In both cases, when Hansel drops his pebbles or crumbs, he turns his back to his parents, and the father asks him what he is doing. Hansel replies he is looking back at his cat sitting on the peak of the roof, or in the second case at his pigeon sitting there. Both times the stepmother answers that it is the sun shining off of the chimney. I don’t remember that at all in my mother’s reading.

Led by a white bird, the children end up being captured while eating the witch’s edible house (gingerbread is not mentioned). Gretel becomes the witch’s serving girl and Hansel is fattened for a feast.

The day Hansel is to be eaten, the witch tells Gretel to stick her head in the oven to see if it is hot enough. Gretel plays the simpleton, tricking the witch into poking her head into the oven. A quick shove and a slam of the iron door does in the witch.

Hansel and Gretel find treasure in the witch’s house; then they escape, aided by a duck that carries them across a lake to safety and home. Frankly, I don’t remember the duck, the white bird, nor the pigeon; or the cat, for that matter.

Upon returning home, they find their father happy to have them back, and their stepmother deceased.

The bird motif has caught my attention. Is this a reflection of a bird cult among the peasantry from whom the Grimms collected this story? Birds flit throughout this tale. I feel a long, sleepless night of research stretching out before me. I know this is true when I look up from my reading to see Wilhelm sitting by my fireside, staring pensively into the flames.

Fairy Tale of the Month: November 2013 Hansel and Gretel – Part Two

Hansel and Gretel crane Walter Crane

Misled

I look up at the clock ticking away on the mantle over the fireplace. I am not surprised at the late hour. The embers that Wilhelm has been studying all evening have died out, as has my pet theory of the evening, the one about the peasant bird cult. I should have known better. I am not going to tell Augustus of my fluttering after a notion, only to have my wings clipped. He’d smirk at me knowingly. I blame Wilhelm.

It is not clear where the Grimms got Hansel and Gretel. In their notes they say “from different stories current in Hesse.” Some feel Wilhelm heard it from Dortchen Wild, whom he later married.

Looking at three variants of this story, Finette Cendron (also a Cinderella variant), Hop-o’-My-Thumb, and Nennillo and Nennella, there are no birds other than the consumers of edible trails, be the trails of bread crumbs or peas. Even worse for my theory, in Finette Cendron a jackass eats the trail of bran strewn by the heroine.

There are other differences.

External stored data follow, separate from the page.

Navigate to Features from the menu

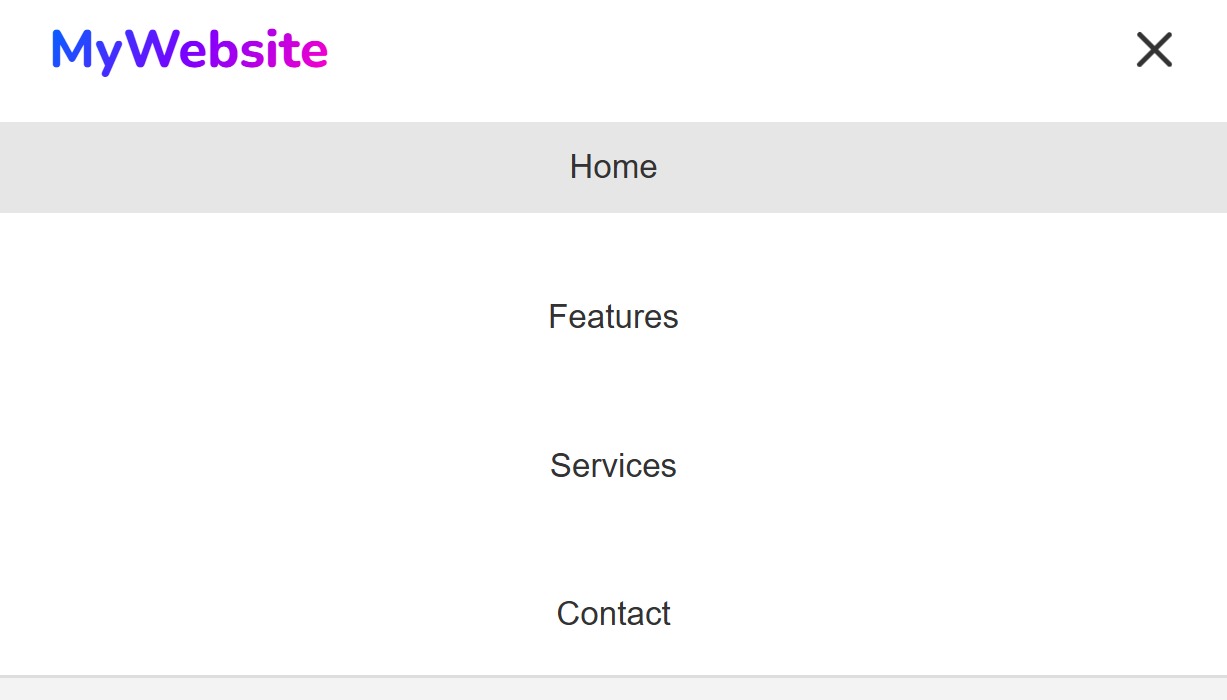click(613, 317)
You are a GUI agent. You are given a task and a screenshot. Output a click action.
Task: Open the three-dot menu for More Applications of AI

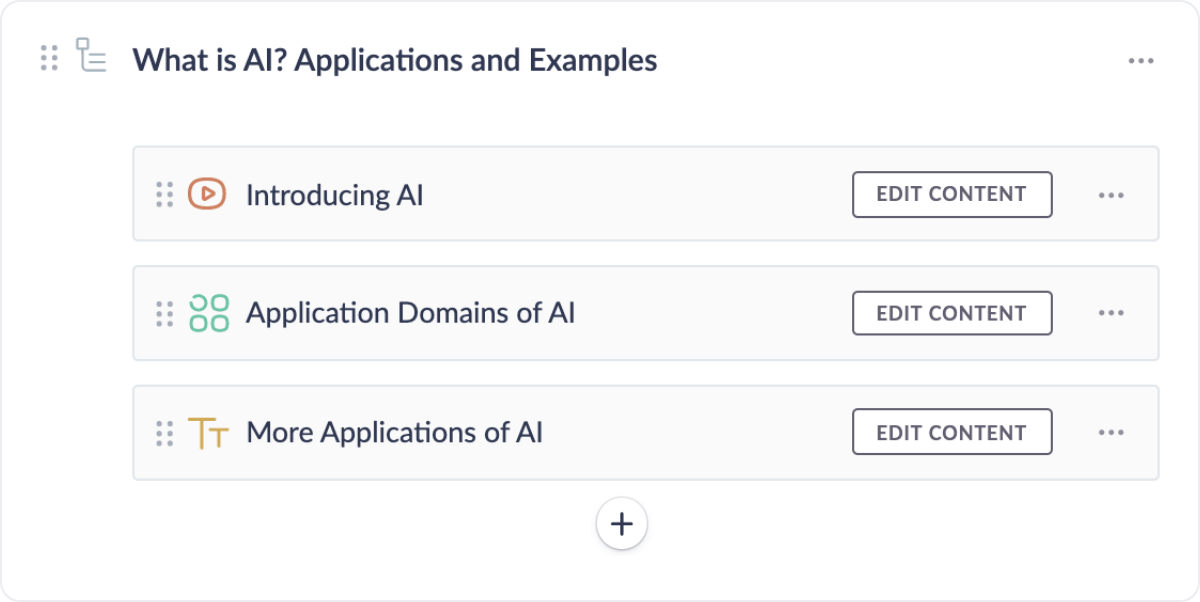[1111, 433]
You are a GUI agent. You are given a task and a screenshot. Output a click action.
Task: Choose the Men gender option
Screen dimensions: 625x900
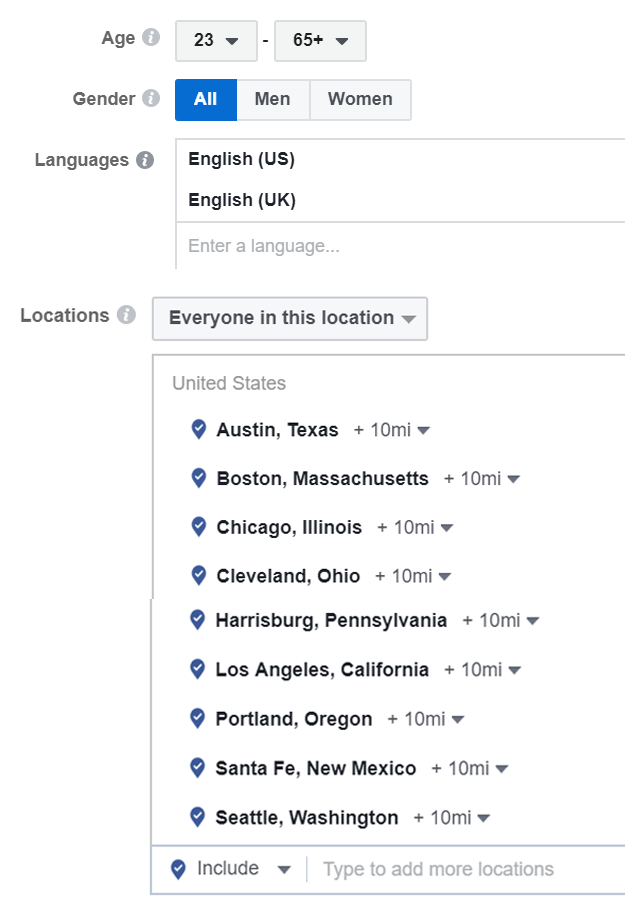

Ogres take the role of the child-eating cannibal, except inNennillo and Nennella, where there is no cannibalism. No witches make an appearance in any of these stories. Only Nennillo and Nennella has a stepmother and a brother and sister.Finette Cendron has three sisters, and Hop-o’-My-Thumb has seven brothers. The only common element is the abandonment of the children.

Then I stumble across a comparison of the 1812 and 1857 versions that the Grimms published of Hansel and Gretel. Absent from the 1812 work is the white bird that led them to the witch’s house, and the duck that helped them across the lake.

Another change between the original and the later improvement is the substitution of the stepmother for the real mother, who insists on abandoning Hansel and Gretel in the 1812 tale.

The images of the cat and then the pigeon on the peak of the roof, and the sun shining off of the chimney (think about that for a moment), I suspect are all rather romantic
Wilhelm additions.

This is Wilhelm’s story.

Wilhelm and Jacob, being the two eldest children in the family, felt most keenly their father’s death. They idolized him. Philipp Wilhelm Grimm, a jurist, kept his family well provided, but with his death they fell into immediate poverty.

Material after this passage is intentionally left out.